### GOAL OF THE EXERCISE
Please return each record below exactly, with nothing left out.

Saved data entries
====

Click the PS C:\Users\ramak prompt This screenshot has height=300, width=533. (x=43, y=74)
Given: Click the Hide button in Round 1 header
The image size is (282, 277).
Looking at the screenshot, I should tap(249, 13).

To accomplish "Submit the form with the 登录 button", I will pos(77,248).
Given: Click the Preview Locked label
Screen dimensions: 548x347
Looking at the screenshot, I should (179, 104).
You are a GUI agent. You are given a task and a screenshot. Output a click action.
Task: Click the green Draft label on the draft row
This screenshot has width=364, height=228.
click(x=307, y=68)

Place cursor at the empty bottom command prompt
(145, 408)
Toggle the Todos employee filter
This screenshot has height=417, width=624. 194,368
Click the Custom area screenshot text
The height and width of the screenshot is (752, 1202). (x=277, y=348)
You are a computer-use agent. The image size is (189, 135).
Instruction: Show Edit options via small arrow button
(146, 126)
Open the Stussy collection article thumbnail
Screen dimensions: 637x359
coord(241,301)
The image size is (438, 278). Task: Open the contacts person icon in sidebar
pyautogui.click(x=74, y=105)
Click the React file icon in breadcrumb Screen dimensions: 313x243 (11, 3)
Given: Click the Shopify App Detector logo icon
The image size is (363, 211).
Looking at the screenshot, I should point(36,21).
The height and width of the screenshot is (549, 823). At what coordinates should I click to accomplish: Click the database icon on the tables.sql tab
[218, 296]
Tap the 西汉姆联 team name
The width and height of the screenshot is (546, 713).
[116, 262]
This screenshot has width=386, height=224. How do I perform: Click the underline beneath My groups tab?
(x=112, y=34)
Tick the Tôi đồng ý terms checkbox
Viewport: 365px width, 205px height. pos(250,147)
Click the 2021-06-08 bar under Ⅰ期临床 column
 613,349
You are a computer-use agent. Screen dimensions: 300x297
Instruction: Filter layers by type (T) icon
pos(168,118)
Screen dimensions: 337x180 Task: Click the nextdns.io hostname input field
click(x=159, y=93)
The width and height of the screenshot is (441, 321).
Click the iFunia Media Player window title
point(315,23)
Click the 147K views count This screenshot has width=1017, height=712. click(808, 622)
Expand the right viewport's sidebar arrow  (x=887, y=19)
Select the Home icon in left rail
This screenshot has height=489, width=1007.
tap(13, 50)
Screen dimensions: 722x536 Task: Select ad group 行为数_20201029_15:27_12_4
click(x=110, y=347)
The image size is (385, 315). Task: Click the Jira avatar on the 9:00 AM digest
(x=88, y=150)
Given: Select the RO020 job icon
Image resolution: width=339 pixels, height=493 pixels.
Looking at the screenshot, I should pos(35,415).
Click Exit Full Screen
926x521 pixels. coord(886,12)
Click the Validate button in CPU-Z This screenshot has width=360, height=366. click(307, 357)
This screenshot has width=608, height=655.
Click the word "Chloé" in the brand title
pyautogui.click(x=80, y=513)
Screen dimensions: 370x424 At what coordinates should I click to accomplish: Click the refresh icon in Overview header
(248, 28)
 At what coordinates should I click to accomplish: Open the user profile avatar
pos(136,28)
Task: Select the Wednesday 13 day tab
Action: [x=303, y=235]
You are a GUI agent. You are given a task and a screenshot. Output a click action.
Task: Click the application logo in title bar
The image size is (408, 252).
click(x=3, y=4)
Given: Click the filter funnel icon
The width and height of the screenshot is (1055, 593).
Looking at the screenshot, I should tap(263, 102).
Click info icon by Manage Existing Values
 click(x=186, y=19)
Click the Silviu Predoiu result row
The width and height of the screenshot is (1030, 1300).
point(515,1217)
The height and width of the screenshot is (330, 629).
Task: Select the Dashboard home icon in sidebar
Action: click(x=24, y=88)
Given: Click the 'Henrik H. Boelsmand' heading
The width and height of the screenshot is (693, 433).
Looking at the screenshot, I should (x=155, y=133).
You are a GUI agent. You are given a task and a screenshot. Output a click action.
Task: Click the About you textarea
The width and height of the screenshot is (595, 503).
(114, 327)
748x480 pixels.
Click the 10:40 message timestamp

====

### OUTPUT FOR THIS TASK
Click the PS C:\Users\ramak prompt This screenshot has height=300, width=533. (x=43, y=74)
Given: Click the Hide button in Round 1 header
The image size is (282, 277).
Looking at the screenshot, I should tap(249, 13).

To accomplish "Submit the form with the 登录 button", I will pos(77,248).
Given: Click the Preview Locked label
Screen dimensions: 548x347
Looking at the screenshot, I should (179, 104).
You are a GUI agent. You are given a task and a screenshot. Output a click action.
Task: Click the green Draft label on the draft row
This screenshot has width=364, height=228.
click(x=307, y=68)

Place cursor at the empty bottom command prompt
(145, 408)
Toggle the Todos employee filter
This screenshot has height=417, width=624. 194,368
Click the Custom area screenshot text
The height and width of the screenshot is (752, 1202). (x=277, y=348)
You are a computer-use agent. The image size is (189, 135).
Instruction: Show Edit options via small arrow button
(146, 126)
Open the Stussy collection article thumbnail
Screen dimensions: 637x359
coord(241,301)
The image size is (438, 278). Task: Open the contacts person icon in sidebar
pyautogui.click(x=74, y=105)
Click the React file icon in breadcrumb Screen dimensions: 313x243 (11, 3)
Given: Click the Shopify App Detector logo icon
The image size is (363, 211).
Looking at the screenshot, I should point(36,21).
The height and width of the screenshot is (549, 823). At what coordinates should I click to accomplish: Click the database icon on the tables.sql tab
[218, 296]
Tap the 西汉姆联 team name
The width and height of the screenshot is (546, 713).
[116, 262]
This screenshot has width=386, height=224. How do I perform: Click the underline beneath My groups tab?
(x=112, y=34)
Tick the Tôi đồng ý terms checkbox
Viewport: 365px width, 205px height. pos(250,147)
Click the 2021-06-08 bar under Ⅰ期临床 column
 613,349
You are a computer-use agent. Screen dimensions: 300x297
Instruction: Filter layers by type (T) icon
pos(168,118)
Screen dimensions: 337x180 Task: Click the nextdns.io hostname input field
click(x=159, y=93)
The width and height of the screenshot is (441, 321).
Click the iFunia Media Player window title
point(315,23)
Click the 147K views count This screenshot has width=1017, height=712. click(808, 622)
Expand the right viewport's sidebar arrow  (x=887, y=19)
Select the Home icon in left rail
This screenshot has height=489, width=1007.
tap(13, 50)
Screen dimensions: 722x536 Task: Select ad group 行为数_20201029_15:27_12_4
click(x=110, y=347)
The image size is (385, 315). Task: Click the Jira avatar on the 9:00 AM digest
(x=88, y=150)
Given: Select the RO020 job icon
Image resolution: width=339 pixels, height=493 pixels.
Looking at the screenshot, I should pos(35,415).
Click Exit Full Screen
926x521 pixels. coord(886,12)
Click the Validate button in CPU-Z This screenshot has width=360, height=366. click(307, 357)
This screenshot has width=608, height=655.
Click the word "Chloé" in the brand title
pyautogui.click(x=80, y=513)
Screen dimensions: 370x424 At what coordinates should I click to accomplish: Click the refresh icon in Overview header
(248, 28)
 At what coordinates should I click to accomplish: Open the user profile avatar
pos(136,28)
Task: Select the Wednesday 13 day tab
Action: [x=303, y=235]
You are a GUI agent. You are given a task and a screenshot. Output a click action.
Task: Click the application logo in title bar
The image size is (408, 252).
click(x=3, y=4)
Given: Click the filter funnel icon
The width and height of the screenshot is (1055, 593).
Looking at the screenshot, I should tap(263, 102).
Click info icon by Manage Existing Values
 click(x=186, y=19)
Click the Silviu Predoiu result row
The width and height of the screenshot is (1030, 1300).
point(515,1217)
The height and width of the screenshot is (330, 629).
Task: Select the Dashboard home icon in sidebar
Action: click(x=24, y=88)
Given: Click the 'Henrik H. Boelsmand' heading
The width and height of the screenshot is (693, 433).
Looking at the screenshot, I should (x=155, y=133).
You are a GUI agent. You are given a task and a screenshot. Output a click action.
Task: Click the About you textarea
The width and height of the screenshot is (595, 503).
(114, 327)
748x480 pixels.
Click the 10:40 message timestamp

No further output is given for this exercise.